Winterize and Ready Your Home for Winter Weather

Winter is here in the north, and if you can enjoy the smell of fresh winter air near your doors and windows, it’s time to winterize!

Drafty doors and windows blow in the cold and leak precious, expensive, warm heated air. You can save yourself big bucks on winter heating bills by spending an afternoon winterizing your home.

Take a walk around your inside space. Anywhere you can breathe fresh, outside air is a place your house is losing heat; that means you are spending money to, as your mother might say, “heat the outdoors”! If you have some extra cash to invest in your home, adding insulation and new technologically superior windows, that’s the way to go for the most efficient and long term fix to the problem. But home improvement projects are expensive, and can take a long time to complete. To keep your cash in your pocket, you need to do what you can now.

There are several products on the market that can quickly and simply be used to close up drafts to winterize an older home, and they can all be found at any local home center, hardware, or department store.

Spray foams sold in aerosol cans work wonders to seal up spaces in wall seems and around drafty window doors and frames. They come with a straw-like attachment for spraying into small openings. The contents expand to insulate your space and seal air leaks to winterize your home. Any foam that escapes the wall can be easily trimmed away using a razor knife, and the dried foam can be sanded and painted to blend the foam into your decor.

Many older homes enjoy the look and authenticity of single paned and lead glass windows, but they do little to keep out cold winter air. One way to winterize single paned windows is to cover them with one of many shrinking plastic window covers. Applying a shrink-wrap winterizing window plastic is a process of applying double sided clear tape to the window frame and attaching a pre-cut sheet of plastic to the tape. Extra plastic is trimmed away, and the winterizing plastic cover is then heated with a hair dryer. As the plastic shrinks, wrinkles in the plastic are smoothed away, leaving you with a nearly crystal clear additional layer of window protection to winterize and keep out the cold.
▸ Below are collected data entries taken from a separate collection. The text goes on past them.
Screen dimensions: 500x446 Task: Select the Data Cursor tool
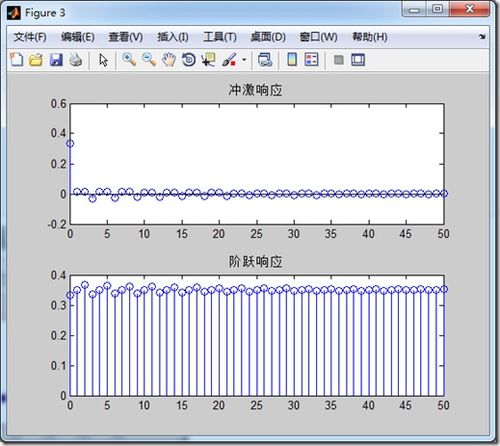click(x=209, y=60)
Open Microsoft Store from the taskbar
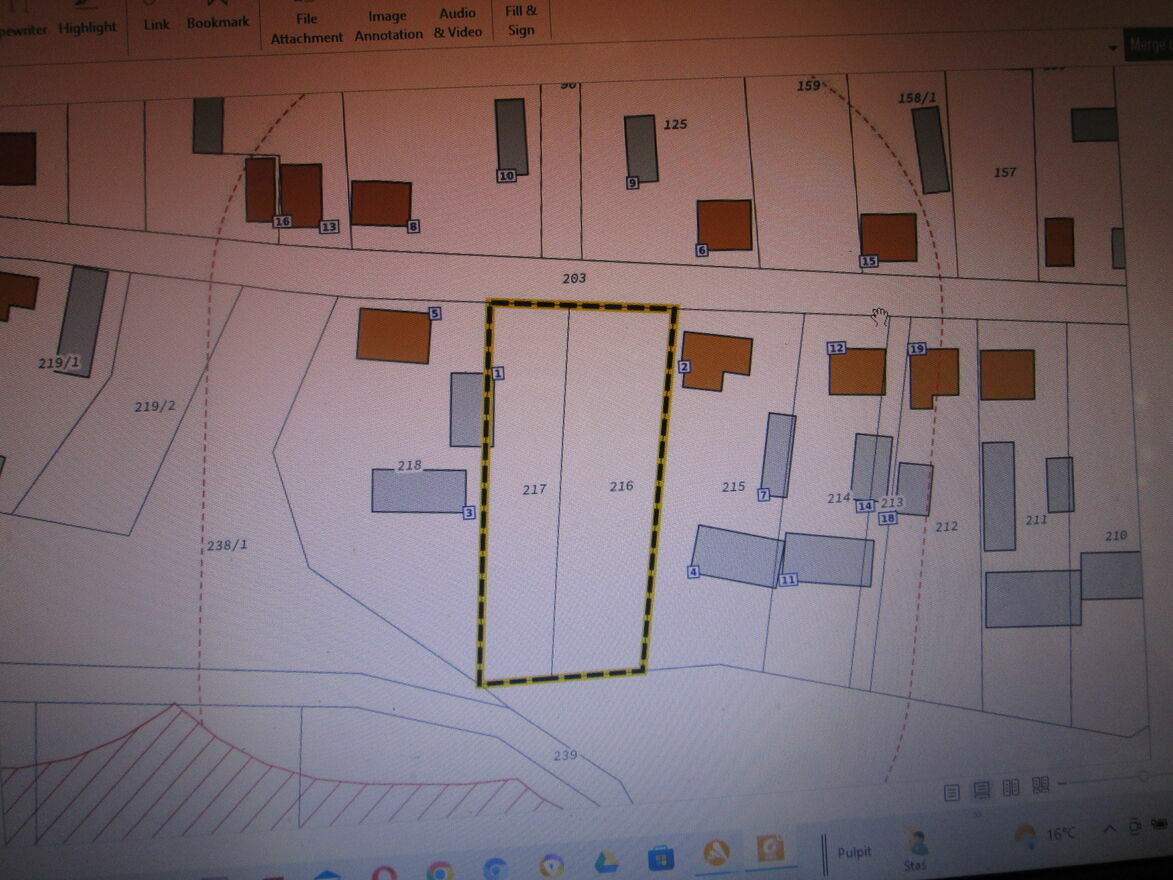Screen dimensions: 1173x880 [660, 858]
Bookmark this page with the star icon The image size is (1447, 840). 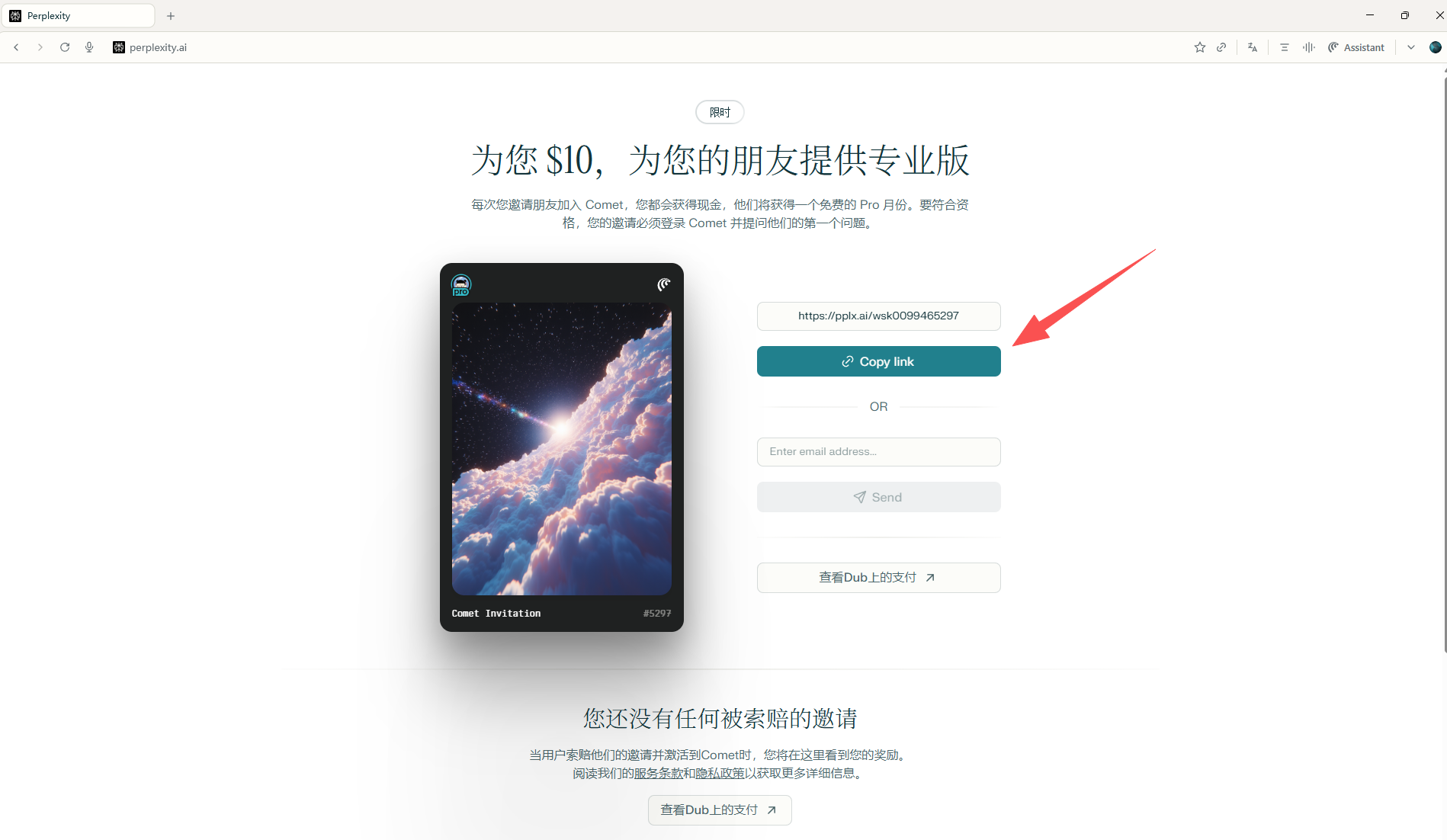1199,47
Older homes with stone foundations can benefit from a well known northern winterizing technique known as ‘banking’ the house. Banking is an old school way to winterize your home, prohibiting cold winds from blowing through basements by lining the outside of the foundation with hay bales, leaves, or another barrier. Home centers also sell a thin role of foam insulation designed for this winterizing project that covers holes more completely and can be used with or without the use of an additional banking product. Sealing holes with mortar can provide a more long-term way to winterize a foundation.

Doors and windows should be winterized along the frames where the door or window closes in the frame if there are drafty gaps when they are closed. Rolls of weather stripping are available for this winterizing project that can be applied using a staple gun, and others are sold with a sticky-tape side for fast and easy application. It is a good idea to lock all windows in the house when you winterize you home to be sure they are closed as tightly as they can be. Caulking should be used along the frames to close up gaps. Don’t forget that decorative draft stops in a variety of motifs can be used along the bottoms of windows and doors, too.

Major, expensive home improvement projects are not a readily available option for everyone, but there are many fast and easy, inexpensive products on the market that can be used to winterize your home. Block drafts where heat is lost and save yourself big money on your heating bills this winter by taking an afternoon to winterize your home. You’ll be warmer and richer for your winterizing efforts.